TASK PROMPT
From first line to last, the records below are to be duplicated exactly.

MATERIAL SHOWN
Start of Block
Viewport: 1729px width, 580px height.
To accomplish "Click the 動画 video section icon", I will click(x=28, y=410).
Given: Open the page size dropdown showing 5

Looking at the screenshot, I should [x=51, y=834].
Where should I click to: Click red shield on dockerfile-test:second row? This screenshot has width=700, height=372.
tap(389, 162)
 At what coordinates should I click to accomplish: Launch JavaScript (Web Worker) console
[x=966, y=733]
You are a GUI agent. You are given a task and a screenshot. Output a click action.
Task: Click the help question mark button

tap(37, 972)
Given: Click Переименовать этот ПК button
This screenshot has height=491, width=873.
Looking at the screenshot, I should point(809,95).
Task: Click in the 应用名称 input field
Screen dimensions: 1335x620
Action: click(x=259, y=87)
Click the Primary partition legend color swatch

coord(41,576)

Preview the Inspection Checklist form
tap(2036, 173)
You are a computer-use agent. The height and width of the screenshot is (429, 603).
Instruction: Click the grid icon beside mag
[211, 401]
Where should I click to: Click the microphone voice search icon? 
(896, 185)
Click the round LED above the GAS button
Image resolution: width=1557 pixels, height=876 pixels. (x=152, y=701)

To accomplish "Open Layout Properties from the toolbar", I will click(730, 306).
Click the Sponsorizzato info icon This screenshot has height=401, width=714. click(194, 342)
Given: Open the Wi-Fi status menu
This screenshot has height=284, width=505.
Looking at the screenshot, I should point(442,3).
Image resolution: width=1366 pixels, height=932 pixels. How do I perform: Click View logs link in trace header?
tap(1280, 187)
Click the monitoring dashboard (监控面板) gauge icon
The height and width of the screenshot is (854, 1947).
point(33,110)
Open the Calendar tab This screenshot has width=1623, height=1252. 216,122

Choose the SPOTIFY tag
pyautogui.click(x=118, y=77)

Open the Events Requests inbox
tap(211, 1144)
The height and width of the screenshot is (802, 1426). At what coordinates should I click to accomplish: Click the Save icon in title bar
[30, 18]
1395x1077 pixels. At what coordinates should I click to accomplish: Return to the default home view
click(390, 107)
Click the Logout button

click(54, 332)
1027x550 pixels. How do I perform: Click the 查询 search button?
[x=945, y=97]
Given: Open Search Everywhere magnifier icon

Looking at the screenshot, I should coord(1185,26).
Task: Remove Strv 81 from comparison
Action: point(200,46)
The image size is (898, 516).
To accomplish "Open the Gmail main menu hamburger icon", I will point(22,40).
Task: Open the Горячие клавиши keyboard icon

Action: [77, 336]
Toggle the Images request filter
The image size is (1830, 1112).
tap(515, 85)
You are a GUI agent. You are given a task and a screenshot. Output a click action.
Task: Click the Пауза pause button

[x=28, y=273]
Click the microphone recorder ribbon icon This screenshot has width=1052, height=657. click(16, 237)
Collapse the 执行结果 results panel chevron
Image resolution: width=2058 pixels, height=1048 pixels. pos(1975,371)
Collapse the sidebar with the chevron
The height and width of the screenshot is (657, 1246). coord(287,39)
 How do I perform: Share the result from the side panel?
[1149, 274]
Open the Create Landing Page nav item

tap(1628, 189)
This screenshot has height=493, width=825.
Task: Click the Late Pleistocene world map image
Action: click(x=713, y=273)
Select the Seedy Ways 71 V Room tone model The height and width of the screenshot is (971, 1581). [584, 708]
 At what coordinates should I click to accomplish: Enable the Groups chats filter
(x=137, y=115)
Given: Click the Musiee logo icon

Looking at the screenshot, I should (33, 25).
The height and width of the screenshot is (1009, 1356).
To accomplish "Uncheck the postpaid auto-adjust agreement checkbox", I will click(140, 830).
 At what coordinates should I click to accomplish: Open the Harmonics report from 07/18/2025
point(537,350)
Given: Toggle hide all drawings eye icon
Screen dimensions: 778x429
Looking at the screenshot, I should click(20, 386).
End of Block
YOUR SOLUTION
Viewport: 1729px width, 580px height.
To accomplish "Click the 動画 video section icon", I will click(x=28, y=410).
Given: Open the page size dropdown showing 5

Looking at the screenshot, I should [x=51, y=834].
Where should I click to: Click red shield on dockerfile-test:second row? This screenshot has width=700, height=372.
tap(389, 162)
 At what coordinates should I click to accomplish: Launch JavaScript (Web Worker) console
[x=966, y=733]
You are a GUI agent. You are given a task and a screenshot. Output a click action.
Task: Click the help question mark button

tap(37, 972)
Given: Click Переименовать этот ПК button
This screenshot has height=491, width=873.
Looking at the screenshot, I should point(809,95).
Task: Click in the 应用名称 input field
Screen dimensions: 1335x620
Action: click(x=259, y=87)
Click the Primary partition legend color swatch

coord(41,576)

Preview the Inspection Checklist form
tap(2036, 173)
You are a computer-use agent. The height and width of the screenshot is (429, 603).
Instruction: Click the grid icon beside mag
[211, 401]
Where should I click to: Click the microphone voice search icon? 
(896, 185)
Click the round LED above the GAS button
Image resolution: width=1557 pixels, height=876 pixels. (x=152, y=701)

To accomplish "Open Layout Properties from the toolbar", I will click(730, 306).
Click the Sponsorizzato info icon This screenshot has height=401, width=714. click(194, 342)
Given: Open the Wi-Fi status menu
This screenshot has height=284, width=505.
Looking at the screenshot, I should point(442,3).
Image resolution: width=1366 pixels, height=932 pixels. How do I perform: Click View logs link in trace header?
tap(1280, 187)
Click the monitoring dashboard (监控面板) gauge icon
The height and width of the screenshot is (854, 1947).
point(33,110)
Open the Calendar tab This screenshot has width=1623, height=1252. 216,122

Choose the SPOTIFY tag
pyautogui.click(x=118, y=77)

Open the Events Requests inbox
tap(211, 1144)
The height and width of the screenshot is (802, 1426). At what coordinates should I click to accomplish: Click the Save icon in title bar
[30, 18]
1395x1077 pixels. At what coordinates should I click to accomplish: Return to the default home view
click(390, 107)
Click the Logout button

click(54, 332)
1027x550 pixels. How do I perform: Click the 查询 search button?
[x=945, y=97]
Given: Open Search Everywhere magnifier icon

Looking at the screenshot, I should coord(1185,26).
Task: Remove Strv 81 from comparison
Action: point(200,46)
The image size is (898, 516).
To accomplish "Open the Gmail main menu hamburger icon", I will point(22,40).
Task: Open the Горячие клавиши keyboard icon

Action: [77, 336]
Toggle the Images request filter
The image size is (1830, 1112).
tap(515, 85)
You are a GUI agent. You are given a task and a screenshot. Output a click action.
Task: Click the Пауза pause button

[x=28, y=273]
Click the microphone recorder ribbon icon This screenshot has width=1052, height=657. click(16, 237)
Collapse the 执行结果 results panel chevron
Image resolution: width=2058 pixels, height=1048 pixels. pos(1975,371)
Collapse the sidebar with the chevron
The height and width of the screenshot is (657, 1246). coord(287,39)
 How do I perform: Share the result from the side panel?
[1149, 274]
Open the Create Landing Page nav item

tap(1628, 189)
This screenshot has height=493, width=825.
Task: Click the Late Pleistocene world map image
Action: click(x=713, y=273)
Select the Seedy Ways 71 V Room tone model The height and width of the screenshot is (971, 1581). [584, 708]
 At what coordinates should I click to accomplish: Enable the Groups chats filter
(x=137, y=115)
Given: Click the Musiee logo icon

Looking at the screenshot, I should (33, 25).
The height and width of the screenshot is (1009, 1356).
To accomplish "Uncheck the postpaid auto-adjust agreement checkbox", I will click(140, 830).
 At what coordinates should I click to accomplish: Open the Harmonics report from 07/18/2025
point(537,350)
Given: Toggle hide all drawings eye icon
Screen dimensions: 778x429
Looking at the screenshot, I should click(20, 386).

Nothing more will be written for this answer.